Le poète visita les rangs de l’Armée Démocratique de Grèce (DSE) à Vitsi et Grammos et rencontra nombre de combattants, intellectuels et officiels pendant une semaine. Le 10 juin 1949, Éluard adressa à Grammos par l’aide de traduction et de portevoix un appel vers les troupes ennemies. Suivant son expérience sur le front grec, celui-ci écrivit une série de poèmes qui, illustrés de gravures de l’artiste grecque Zizi Makri, furent publiés et distribués main à main à Paris dans le recueil Grèce, ma rose de raison en 1949, qui, dans sa deuxième édition (Tsatsakou 2000), contenait aussi des poèmes de deux poètes grecs, K. Yannopoulos et F. Asteris. De ce recueil, on distingue le poème “Mont Grammos” par Éluard, aux expressions directes, dures mais aussi affectueuses. Premiers deux vers:
En reprenant l’analyse d’Athanasia Tsatsakou (2000), on retient que, hormis l’importance politique contemporaine que relevait la Grèce pour Éluard, il semble que du point de vue expressif et symbolique, la Grèce offrait le canevas idéal pour la délinéation de l’univers éluardien, avec des références aux éléments naturels et leur entrelacement avec l’action des hommes à travers le temps. Aussi, on retient une différenciation qualitative de la représentation de la Grèce et de ses enjeux politiques par rapport à d’autres pays et conflits sociaux représentés dans l’œuvre d’Éluard – représentation qui pourrait toutefois aussi prêter à une certaine imagerie transcendentale d’une Grèce vouée à l’ harmonie (surtout étant données références mythologiques ou antiques).
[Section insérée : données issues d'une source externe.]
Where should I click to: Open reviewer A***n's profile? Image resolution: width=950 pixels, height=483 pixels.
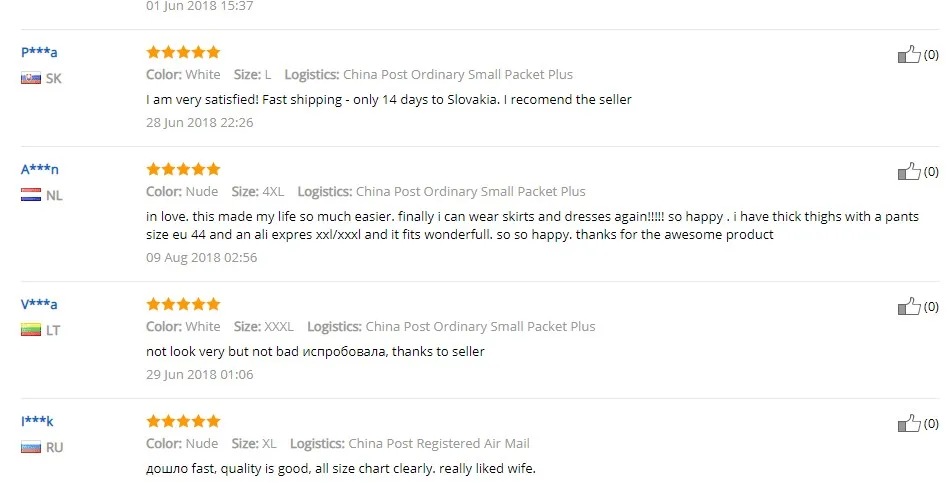(40, 169)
La dernière phase de la vie et de l’œuvre du poète resta engagée à tout prix, réflexive, revenant en effet sur sa relation au mouvement surréaliste et la figure d’André Breton, et contemplative sur le renouveau de la vie. Il publia Le Temps déborde en 1947, Poèmes Politiques en 1948, Une leçon de morale en 1949, Le Phénix et Pouvoir tout dire en 1951. Il mourra d’une crise cardiaque en 1952 et sera enterré à Paris, au cimetière du Père Lachaise.
Dimitris Gkintidis | GrèceHebdo.gr
Première photo: Eugène-Émile-Paul Grindel vers 1911 (Source: Wikimedia Commons)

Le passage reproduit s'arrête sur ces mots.